[Extracted data entries]

· · ·

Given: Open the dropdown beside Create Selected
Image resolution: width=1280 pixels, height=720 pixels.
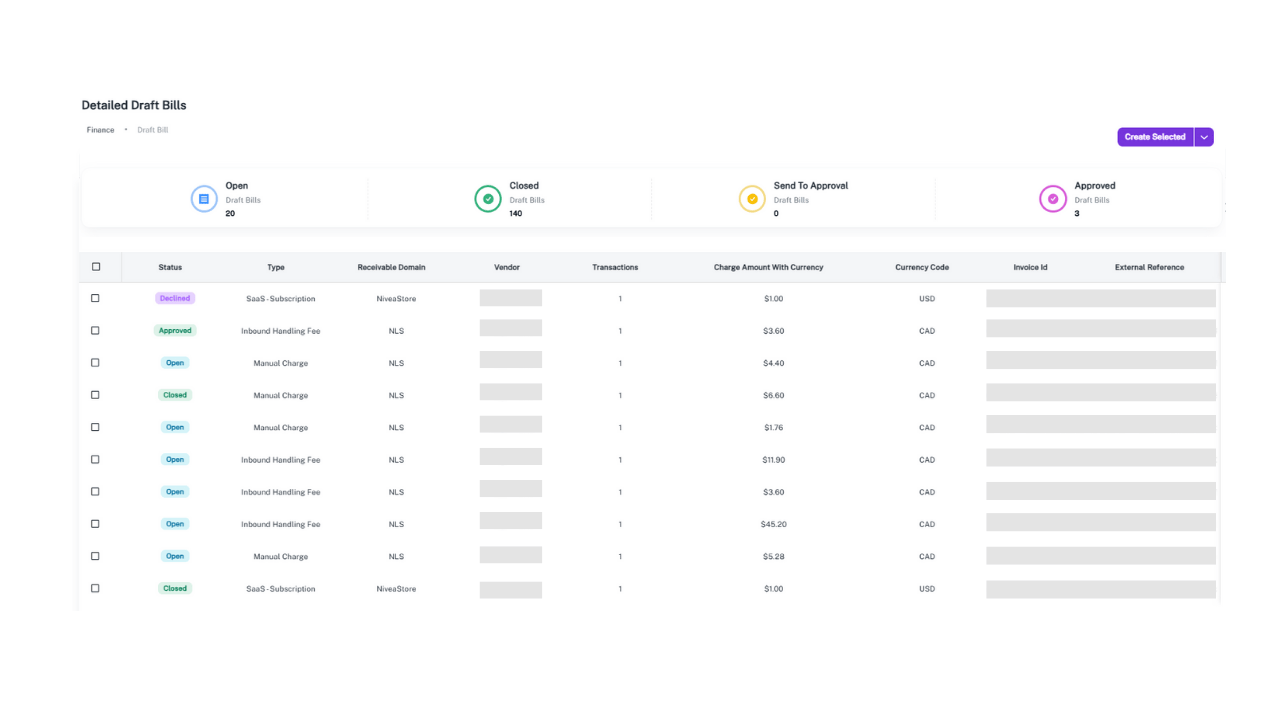Looking at the screenshot, I should click(1204, 136).
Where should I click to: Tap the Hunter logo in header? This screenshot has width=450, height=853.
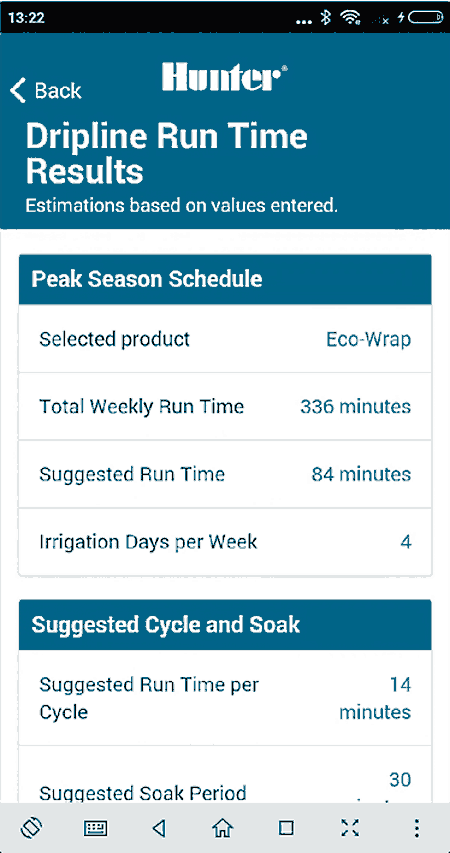tap(225, 77)
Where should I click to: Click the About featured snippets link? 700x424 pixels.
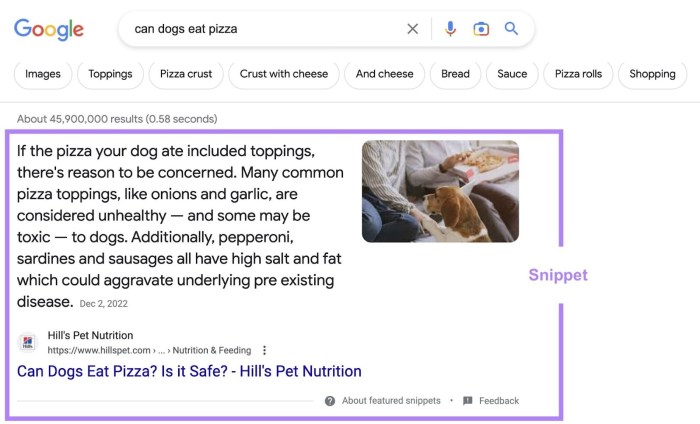click(x=391, y=401)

· · ·

*The task:* With the pictures left out, copy exactly the lines above from the line containing "Where should I click to: Click" through the last line of the entries.

*Written answer:*
Where should I click to: Click the About featured snippets link? 700x424 pixels.
click(x=391, y=401)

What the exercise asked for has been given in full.